Taïna Maka
- Born: 22 December 2004 (age 21)
- Height: 177 cm (5 ft 10 in)
- Weight: 80 kg (176 lb; 12 st 8 lb)

Rugby union career
- Position: Loose Forward

Senior career
- Years: Team / Apps / (Points)
- 2020–: FC Grenoble Amazones /  / (0)

International career
- Years: Team / Apps / (Points)
- 2024–: France U-20 /  / (0)
- 2024–: France / 6 / (0)
- Medal record
Women's rugby sevens
Representing Wallis and Futuna
Pacific Games
| Bronze medal – third place | 2023 Honiara | Team competition |

= Taïna Maka =

French international rugby union player

Taïna Maka (born 22 December 2004) is a French rugby union player. She competed for France at the 2025 Women's Rugby World Cup.

== Rugby career ==
Maka was born in Wallis and Futuna. She began playing for the Union Sportive Rhone XV team in 2017 before she joined the FC Grenoble Amazones in 2020.

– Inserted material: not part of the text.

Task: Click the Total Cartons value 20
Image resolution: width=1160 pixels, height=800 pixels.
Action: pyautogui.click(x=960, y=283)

In 2023, she competed for the Wallis and Futuna women's sevens team which won the bronze medal at the Pacific Games.

In 2024, she played for the French Under-20 team.

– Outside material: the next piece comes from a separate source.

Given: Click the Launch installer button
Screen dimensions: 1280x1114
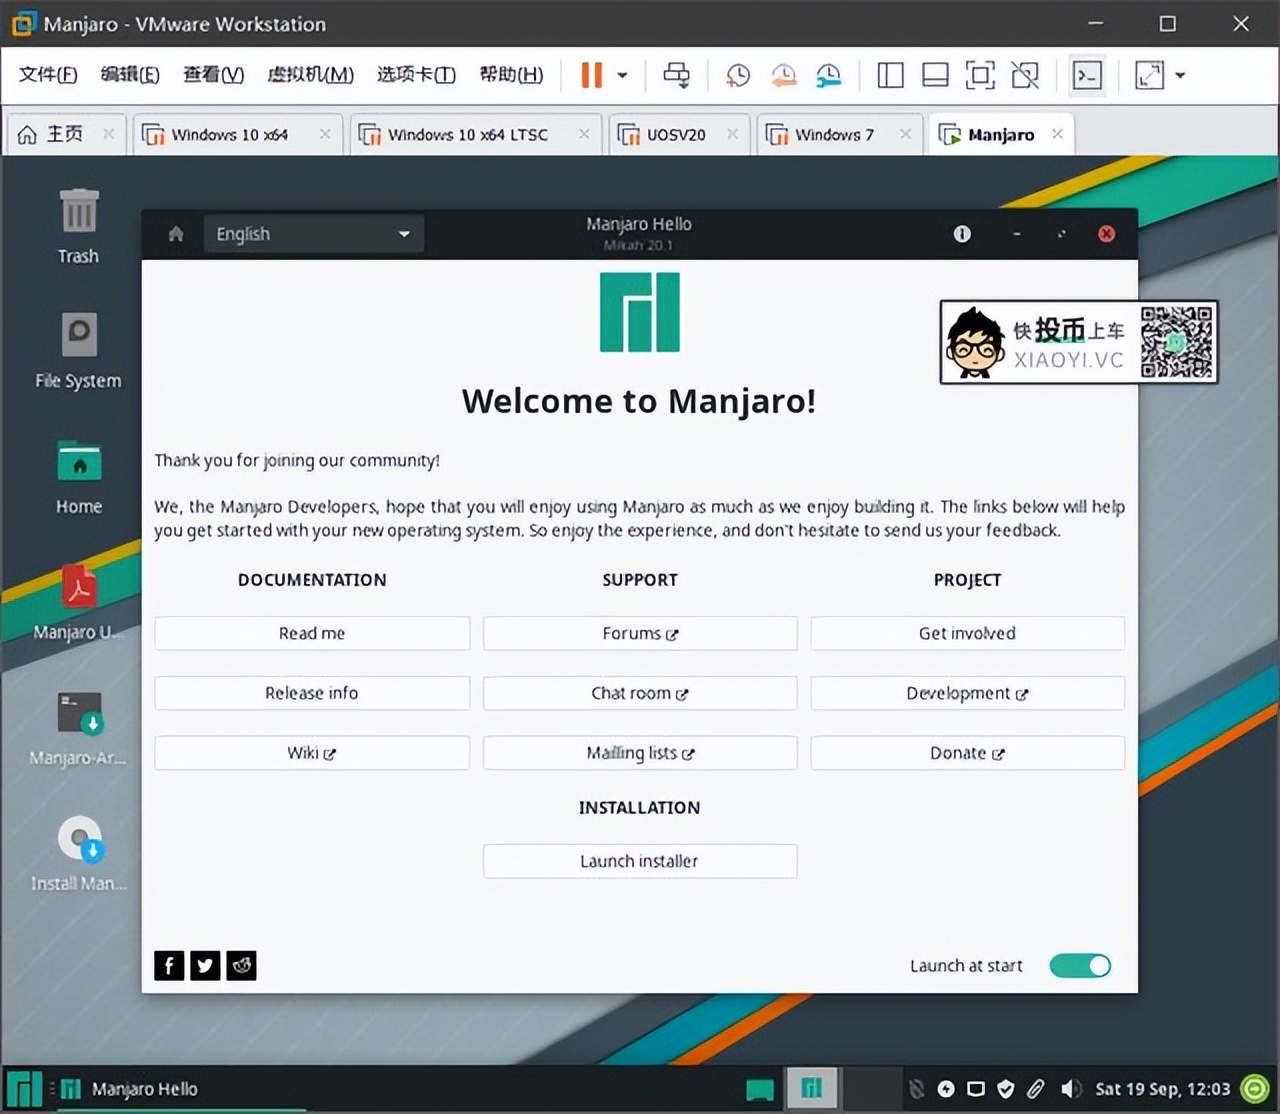Looking at the screenshot, I should coord(639,861).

Maka was called up into the senior French side for the 2025 Women's Six Nations. She made her international debut against England in France's last game of the tournament.

She was selected in the French squad to the 2025 Women's Rugby World Cup on 2 August.

== Personal life ==
Alongside her sporting career, Maka has continued her nursing studies in 2025.